— EXERCISE SET —
• A. Write out the stretch of the preprocessing notebook from "target = 'Value_co2_emissions_kt_by_country'" through "Outliers Removal (IQR)".
• B. In the preprocessing notebook, which encoding is listed for XGBoost?
• C. Give the next part of the preprocessing notebook, following on from its last line.

— EXCERPT TO READ —
++++++++++

# Notebook 2: Model Specific Preprocessing

**Goals:**
- **Linear Regression**: One-Hot Encoding, Outlier Removal (IQR), VIF check, Standard Scaling. *Fixed: Excludes One-Hot features from scaling/outliers. Log-Tx skewed features.*
- **SVR**: Robust Scaling (outlier sensitive), One-Hot Encoding. *Fixed: Excludes One-Hot features from scaling.*
- **XGBoost**: Ordinal Encoding (tree-friendly).
- Export specific datasets: `lr_final_prep.csv`, `svr_final_prep.csv`, etc.

In [1]:
import pandas as pd
import sys
import os
import numpy as np
from sklearn.preprocessing import RobustScaler, OrdinalEncoder, StandardScaler

# Add src to path
sys.path.append(os.path.abspath(os.path.join('../src')))
from preprocessing import load_data, encode_features, remove_outliers, remove_high_vif

# Load Common Data
df = load_data('../data/processed/common_preprocessed.csv')

# --- 1. Linear Regression ---
print("--- Processing Linear Regression Data ---")
target = 'Value_co2_emissions_kt_by_country'

# 1.0 Log Transformation for highly skewed/imputed features
skewed_cols = ['Financial flows to developing countries (US $)', 'Renewables (% equivalent primary energy)']
for col in skewed_cols:
    if col in df.columns:
        # Use log1p to handle zeros
        df[col] = np.log1p(df[col])
        print(f"Log-transformed {col}")

df_lr = encode_features(df, method='onehot')

# 1.1 Outliers Removal (IQR)
# Using threshold=3.0 and ensuring One-Hot columns are excluded from detection
# Function logic now also auto-skips columns with IQR=0 (e.g. constant/highly imputed)
df_lr = remove_outliers(df_lr, method='iqr', threshold=3.0)

# 1.2 VIF Removal (Multicollinearity)
# Function logic excludes Entity_ columns automatically
# Also exclude 'Financial flows...' to ensure it's kept per user interest
df_lr = remove_high_vif(df_lr, target, threshold=10, exclude_cols=['Financial flows to developing countries (US $)'])

# 1.3 Standard Scaling
scaler_lr = StandardScaler()
# Only scale continuous features, not One-Hot (which start with 'Entity_')
numeric_cols_lr = df_lr.select_dtypes(include=['float64', 'int64']).columns
feature_cols_lr = [c for c in numeric_cols_lr if c != target and not c.startswith('Entity_')]
df_lr[feature_cols_lr] = scaler_lr.fit_transform(df_lr[feature_cols_lr])

++++++++++

— DATA SECTION —
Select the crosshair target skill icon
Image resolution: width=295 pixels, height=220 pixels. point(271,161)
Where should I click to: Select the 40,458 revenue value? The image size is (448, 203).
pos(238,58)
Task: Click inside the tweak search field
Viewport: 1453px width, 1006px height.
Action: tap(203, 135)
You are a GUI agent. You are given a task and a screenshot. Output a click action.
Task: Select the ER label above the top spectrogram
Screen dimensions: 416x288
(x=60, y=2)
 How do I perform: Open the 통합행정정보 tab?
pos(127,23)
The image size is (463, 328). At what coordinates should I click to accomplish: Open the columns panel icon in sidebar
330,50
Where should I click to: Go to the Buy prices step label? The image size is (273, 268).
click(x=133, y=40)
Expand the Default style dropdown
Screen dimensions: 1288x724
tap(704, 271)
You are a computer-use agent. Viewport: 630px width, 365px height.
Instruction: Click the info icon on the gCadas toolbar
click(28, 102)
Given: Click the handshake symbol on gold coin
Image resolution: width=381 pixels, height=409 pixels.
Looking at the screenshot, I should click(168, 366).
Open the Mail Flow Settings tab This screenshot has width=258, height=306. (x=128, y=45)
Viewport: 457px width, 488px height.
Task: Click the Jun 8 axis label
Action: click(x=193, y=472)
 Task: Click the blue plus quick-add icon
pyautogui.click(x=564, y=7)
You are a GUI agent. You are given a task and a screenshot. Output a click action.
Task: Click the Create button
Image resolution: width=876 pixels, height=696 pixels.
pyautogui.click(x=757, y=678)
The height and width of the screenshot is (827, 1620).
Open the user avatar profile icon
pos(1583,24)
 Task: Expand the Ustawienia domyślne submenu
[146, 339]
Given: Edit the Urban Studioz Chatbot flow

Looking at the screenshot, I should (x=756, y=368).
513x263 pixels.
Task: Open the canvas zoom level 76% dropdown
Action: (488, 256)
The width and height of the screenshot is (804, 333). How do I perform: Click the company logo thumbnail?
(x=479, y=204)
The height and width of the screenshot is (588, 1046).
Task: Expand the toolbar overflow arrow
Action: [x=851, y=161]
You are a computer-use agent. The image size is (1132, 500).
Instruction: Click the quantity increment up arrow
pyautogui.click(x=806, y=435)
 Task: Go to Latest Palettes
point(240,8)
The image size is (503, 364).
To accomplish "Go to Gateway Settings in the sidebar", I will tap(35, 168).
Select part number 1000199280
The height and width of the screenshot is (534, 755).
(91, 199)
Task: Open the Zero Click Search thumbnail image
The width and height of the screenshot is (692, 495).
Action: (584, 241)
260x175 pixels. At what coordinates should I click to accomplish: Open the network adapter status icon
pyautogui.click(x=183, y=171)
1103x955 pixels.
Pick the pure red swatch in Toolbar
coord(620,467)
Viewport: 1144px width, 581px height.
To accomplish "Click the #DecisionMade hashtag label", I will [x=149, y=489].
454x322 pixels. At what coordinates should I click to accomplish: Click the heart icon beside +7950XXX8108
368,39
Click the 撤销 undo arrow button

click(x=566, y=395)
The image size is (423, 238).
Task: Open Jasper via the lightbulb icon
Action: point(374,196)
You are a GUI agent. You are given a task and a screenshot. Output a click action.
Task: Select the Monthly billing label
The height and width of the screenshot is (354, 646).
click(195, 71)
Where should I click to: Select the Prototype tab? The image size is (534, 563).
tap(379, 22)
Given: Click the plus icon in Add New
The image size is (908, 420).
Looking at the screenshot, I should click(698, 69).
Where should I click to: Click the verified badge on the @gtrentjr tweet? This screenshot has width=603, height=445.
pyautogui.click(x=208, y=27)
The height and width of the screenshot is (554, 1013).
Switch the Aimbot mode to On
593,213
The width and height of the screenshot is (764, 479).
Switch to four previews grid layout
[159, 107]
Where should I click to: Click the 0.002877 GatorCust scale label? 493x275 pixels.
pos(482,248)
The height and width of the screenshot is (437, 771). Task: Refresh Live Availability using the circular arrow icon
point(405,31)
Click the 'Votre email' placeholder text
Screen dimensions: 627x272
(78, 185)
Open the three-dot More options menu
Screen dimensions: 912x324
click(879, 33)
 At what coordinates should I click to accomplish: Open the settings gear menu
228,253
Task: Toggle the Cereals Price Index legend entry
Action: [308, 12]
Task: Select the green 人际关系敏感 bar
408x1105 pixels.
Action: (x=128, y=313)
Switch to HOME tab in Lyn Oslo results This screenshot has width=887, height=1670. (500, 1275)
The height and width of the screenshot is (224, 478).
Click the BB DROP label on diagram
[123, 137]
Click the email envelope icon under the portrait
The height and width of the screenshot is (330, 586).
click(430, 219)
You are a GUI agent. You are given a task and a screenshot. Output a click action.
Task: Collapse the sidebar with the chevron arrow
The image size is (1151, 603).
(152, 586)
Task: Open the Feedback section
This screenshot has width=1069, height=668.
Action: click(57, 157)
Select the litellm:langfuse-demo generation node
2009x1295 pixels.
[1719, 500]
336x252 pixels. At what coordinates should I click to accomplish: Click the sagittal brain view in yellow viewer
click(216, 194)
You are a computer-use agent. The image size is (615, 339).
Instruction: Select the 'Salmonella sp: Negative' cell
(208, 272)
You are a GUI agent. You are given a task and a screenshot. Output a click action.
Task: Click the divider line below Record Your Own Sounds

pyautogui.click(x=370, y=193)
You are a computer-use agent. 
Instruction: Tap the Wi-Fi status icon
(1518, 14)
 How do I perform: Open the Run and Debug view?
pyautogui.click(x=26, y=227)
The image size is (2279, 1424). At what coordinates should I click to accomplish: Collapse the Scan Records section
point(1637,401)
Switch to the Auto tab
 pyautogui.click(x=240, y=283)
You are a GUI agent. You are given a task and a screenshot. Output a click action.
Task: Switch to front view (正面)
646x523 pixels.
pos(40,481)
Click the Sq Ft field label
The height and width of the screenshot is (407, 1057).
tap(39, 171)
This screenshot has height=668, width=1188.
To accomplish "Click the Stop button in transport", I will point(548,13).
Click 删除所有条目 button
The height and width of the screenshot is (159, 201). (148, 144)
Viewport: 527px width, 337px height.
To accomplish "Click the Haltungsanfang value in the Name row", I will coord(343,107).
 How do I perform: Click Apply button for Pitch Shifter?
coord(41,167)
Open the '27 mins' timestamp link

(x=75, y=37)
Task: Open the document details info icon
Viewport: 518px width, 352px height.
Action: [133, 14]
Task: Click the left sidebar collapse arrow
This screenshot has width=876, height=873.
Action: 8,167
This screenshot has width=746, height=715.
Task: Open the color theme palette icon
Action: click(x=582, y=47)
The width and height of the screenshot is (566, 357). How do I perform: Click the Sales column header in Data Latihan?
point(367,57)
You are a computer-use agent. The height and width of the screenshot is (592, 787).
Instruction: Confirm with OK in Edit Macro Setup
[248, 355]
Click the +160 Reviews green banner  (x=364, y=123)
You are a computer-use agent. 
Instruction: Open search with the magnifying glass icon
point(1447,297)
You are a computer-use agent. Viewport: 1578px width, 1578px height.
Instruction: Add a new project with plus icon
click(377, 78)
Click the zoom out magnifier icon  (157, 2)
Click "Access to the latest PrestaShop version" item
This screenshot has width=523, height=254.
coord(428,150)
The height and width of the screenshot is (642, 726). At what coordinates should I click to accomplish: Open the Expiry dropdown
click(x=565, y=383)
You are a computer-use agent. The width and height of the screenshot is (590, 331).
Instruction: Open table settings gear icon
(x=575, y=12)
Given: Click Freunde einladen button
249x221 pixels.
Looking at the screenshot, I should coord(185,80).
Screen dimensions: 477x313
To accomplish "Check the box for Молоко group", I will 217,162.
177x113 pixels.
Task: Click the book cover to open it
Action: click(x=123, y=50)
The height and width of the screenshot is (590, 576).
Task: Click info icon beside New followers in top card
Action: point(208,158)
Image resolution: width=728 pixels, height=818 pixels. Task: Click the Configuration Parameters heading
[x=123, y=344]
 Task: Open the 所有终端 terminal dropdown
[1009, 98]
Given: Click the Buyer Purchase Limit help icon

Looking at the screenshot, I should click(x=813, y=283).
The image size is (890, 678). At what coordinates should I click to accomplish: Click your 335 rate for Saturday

++++++++++

— THE ANSWERS —
• A.
target = 'Value_co2_emissions_kt_by_country'

# 1.0 Log Transformation for highly skewed/imputed features
skewed_cols = ['Financial flows to developing countries (US $)', 'Renewables (% equivalent primary energy)']
for col in skewed_cols:
    if col in df.columns:
        # Use log1p to handle zeros
        df[col] = np.log1p(df[col])
        print(f"Log-transformed {col}")

df_lr = encode_features(df, method='onehot')

# 1.1 Outliers Removal (IQR)

• B. Ordinal Encoding.

• C.
df_lr.to_csv('../data/processed/lr_final_prep.csv', index=False)
print(f"Saved LR data: {df_lr.shape}")

# --- 2. SVR ---
print("\n--- Processing SVR Data ---")
# Reload original to avoid double log-tx (or we can apply log-tx here too? SVR typically benefits from it)
df_svr_base = load_data('../data/processed/common_preprocessed.csv')
# Let's apply Log-Tx here as well for consistency, SVR sensitive to scale
for col in skewed_cols:
    if col in df_svr_base.columns:
        df_svr_base[col] = np.log1p(df_svr_base[col])

df_svr = encode_features(df_svr_base, method='onehot')
numeric_cols = df_svr.select_dtypes(include=['float64', 'int64']).columns
# Robust Scaling: Exclude target and One-Hot columns
svr_feats = [c for c in numeric_cols if c != target and not c.startswith('Entity_')]
scaler = RobustScaler()
df_svr[svr_feats] = scaler.fit_transform(df_svr[svr_feats])
df_svr.to_csv('../data/processed/svr_final_prep.csv', index=False)
print(f"Saved SVR data: {df_svr.shape}")

# --- 3. XGBoost ---
print("\n--- Processing XGBoost Data ---")
# Tree models handle outliers and collinearity well. We load ORIGINAL (no log-tx needed, but helpful)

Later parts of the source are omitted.